Early Postoperative Microneedling May Improve Surgical Scars
Daxxify lasts longer than Botox, with about 80 percent of users seeing no or mild facial lines at four months after injection
By Physician’s Briefing Staff | September 09, 2022
People wanting to keep wrinkles at bay will soon have a new option now that the U.S. Food and Drug Administration has approved the first competitor for Botox in decades.
Daxxify, made by Revance Therapeutics Inc. in Nashville, Tennessee, is injected into the face along worry lines. It lasts longer than Botox, with about 80 percent of users seeing no or mild facial lines at four months after injection. For half of users, the treatment lasted six months, the company said in a statement .
"Users do not have to go once every three months," Balaji Prasad, M.D., who covers specialty pharmaceuticals as an analyst for Barclays Investment Bank, told The New York Times . "In a world where time is of the essence, having a product with a long duration factor is extremely useful."

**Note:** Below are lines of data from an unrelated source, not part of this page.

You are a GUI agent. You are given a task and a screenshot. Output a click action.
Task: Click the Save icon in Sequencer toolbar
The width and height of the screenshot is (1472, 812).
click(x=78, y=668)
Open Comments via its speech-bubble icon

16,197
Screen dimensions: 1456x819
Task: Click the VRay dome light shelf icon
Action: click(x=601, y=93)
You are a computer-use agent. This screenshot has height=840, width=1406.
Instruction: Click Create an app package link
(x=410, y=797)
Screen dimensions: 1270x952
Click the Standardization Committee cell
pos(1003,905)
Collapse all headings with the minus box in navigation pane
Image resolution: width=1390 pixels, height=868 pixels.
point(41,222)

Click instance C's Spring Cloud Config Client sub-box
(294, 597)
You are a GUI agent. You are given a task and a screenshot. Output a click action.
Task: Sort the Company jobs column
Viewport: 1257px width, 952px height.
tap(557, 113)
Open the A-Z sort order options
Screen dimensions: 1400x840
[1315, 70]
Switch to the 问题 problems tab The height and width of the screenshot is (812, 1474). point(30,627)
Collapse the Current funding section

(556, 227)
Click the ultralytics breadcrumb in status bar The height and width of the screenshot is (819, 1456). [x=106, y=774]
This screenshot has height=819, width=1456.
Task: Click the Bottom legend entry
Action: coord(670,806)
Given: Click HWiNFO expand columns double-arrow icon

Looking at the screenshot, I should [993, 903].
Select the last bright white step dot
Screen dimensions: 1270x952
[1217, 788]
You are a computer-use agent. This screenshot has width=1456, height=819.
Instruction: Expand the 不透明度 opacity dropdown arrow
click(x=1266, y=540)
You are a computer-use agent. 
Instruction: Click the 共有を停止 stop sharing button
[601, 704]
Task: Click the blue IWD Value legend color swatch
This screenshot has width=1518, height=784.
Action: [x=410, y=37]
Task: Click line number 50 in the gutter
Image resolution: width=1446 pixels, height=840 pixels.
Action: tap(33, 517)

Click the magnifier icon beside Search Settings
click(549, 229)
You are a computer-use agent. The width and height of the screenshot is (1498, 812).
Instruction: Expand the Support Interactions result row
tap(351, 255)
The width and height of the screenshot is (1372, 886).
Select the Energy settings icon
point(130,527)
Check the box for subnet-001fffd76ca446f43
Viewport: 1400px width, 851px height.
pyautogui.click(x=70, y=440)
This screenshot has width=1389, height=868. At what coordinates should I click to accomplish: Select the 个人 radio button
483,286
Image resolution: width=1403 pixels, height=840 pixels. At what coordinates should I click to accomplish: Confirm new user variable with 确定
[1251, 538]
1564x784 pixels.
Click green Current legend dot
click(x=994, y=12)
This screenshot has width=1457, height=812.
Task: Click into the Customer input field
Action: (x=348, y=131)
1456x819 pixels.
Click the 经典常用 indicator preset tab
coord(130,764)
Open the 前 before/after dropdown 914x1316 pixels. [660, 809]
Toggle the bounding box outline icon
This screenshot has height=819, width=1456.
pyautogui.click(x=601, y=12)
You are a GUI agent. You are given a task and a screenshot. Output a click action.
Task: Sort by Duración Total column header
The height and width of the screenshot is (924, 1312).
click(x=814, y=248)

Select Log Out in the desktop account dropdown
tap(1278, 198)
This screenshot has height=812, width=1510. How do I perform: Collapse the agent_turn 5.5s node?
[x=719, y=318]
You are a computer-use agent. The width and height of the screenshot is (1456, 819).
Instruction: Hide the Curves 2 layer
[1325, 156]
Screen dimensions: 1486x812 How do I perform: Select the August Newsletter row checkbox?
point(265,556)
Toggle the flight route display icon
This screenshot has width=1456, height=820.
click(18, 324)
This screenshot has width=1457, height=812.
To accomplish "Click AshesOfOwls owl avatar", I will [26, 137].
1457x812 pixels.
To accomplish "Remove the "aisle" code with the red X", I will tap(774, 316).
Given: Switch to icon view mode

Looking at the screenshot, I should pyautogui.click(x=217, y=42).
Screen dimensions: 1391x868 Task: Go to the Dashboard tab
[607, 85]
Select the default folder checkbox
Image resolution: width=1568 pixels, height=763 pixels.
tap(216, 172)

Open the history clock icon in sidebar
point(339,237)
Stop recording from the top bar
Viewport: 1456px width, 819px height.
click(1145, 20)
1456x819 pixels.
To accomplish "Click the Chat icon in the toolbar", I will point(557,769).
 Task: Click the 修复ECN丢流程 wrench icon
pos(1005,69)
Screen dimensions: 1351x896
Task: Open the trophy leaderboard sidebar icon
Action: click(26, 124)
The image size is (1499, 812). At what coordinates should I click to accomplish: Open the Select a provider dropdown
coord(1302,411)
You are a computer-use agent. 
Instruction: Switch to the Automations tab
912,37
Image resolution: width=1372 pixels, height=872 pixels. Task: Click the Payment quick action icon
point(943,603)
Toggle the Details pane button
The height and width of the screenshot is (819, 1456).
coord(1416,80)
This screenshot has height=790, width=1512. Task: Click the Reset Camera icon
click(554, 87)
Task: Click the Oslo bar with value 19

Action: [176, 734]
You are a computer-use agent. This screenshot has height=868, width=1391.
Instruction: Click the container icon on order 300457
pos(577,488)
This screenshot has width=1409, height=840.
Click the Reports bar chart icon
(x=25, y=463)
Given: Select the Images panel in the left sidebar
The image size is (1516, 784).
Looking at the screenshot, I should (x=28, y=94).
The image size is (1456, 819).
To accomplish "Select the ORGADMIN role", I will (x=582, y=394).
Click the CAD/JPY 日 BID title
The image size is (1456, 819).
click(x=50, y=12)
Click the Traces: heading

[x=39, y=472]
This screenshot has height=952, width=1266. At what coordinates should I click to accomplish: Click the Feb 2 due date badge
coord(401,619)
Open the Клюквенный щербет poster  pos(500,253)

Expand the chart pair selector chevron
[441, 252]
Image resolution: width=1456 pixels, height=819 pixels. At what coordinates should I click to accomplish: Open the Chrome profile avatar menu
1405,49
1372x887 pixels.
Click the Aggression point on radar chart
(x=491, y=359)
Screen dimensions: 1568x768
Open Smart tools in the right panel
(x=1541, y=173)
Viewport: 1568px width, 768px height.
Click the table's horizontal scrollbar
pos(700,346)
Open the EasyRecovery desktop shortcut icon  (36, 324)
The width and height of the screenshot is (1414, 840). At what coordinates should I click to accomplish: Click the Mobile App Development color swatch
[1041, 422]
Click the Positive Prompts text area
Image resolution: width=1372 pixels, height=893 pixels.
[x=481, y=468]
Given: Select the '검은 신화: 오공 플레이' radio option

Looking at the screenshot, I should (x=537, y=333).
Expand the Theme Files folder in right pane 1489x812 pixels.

The new drug now enters the $3 billion field of facial injection drugs. It is also a neuromuscular blocking agent and a botulinum toxin, like AbbVie's Botox. "It also opens up the door for what we can do with therapeutics," Revance CEO Mark Foley, told The Times . "If you think of migraines, cervical dystonia, overactive bladder, there's a huge medical opportunity as well."
The company has begun testing the drug on these other medical issues, Foley said. While the company had been trying to create a product that needed no needle, it instead discovered a way to use peptide technology to keep the product stable. Typically, animal protein or human serum is used.
Users of Daxxify in the Revance studies included some who experienced side effects. About 2 percent of people developed a drooping eyelid, while about 6 percent experienced headache, the company said. Toxin-based treatment can carry the potential for other side effects, such as general muscle weakness or breathing difficulties, the FDA cautioned. Daxxify study participants showed none of those symptoms.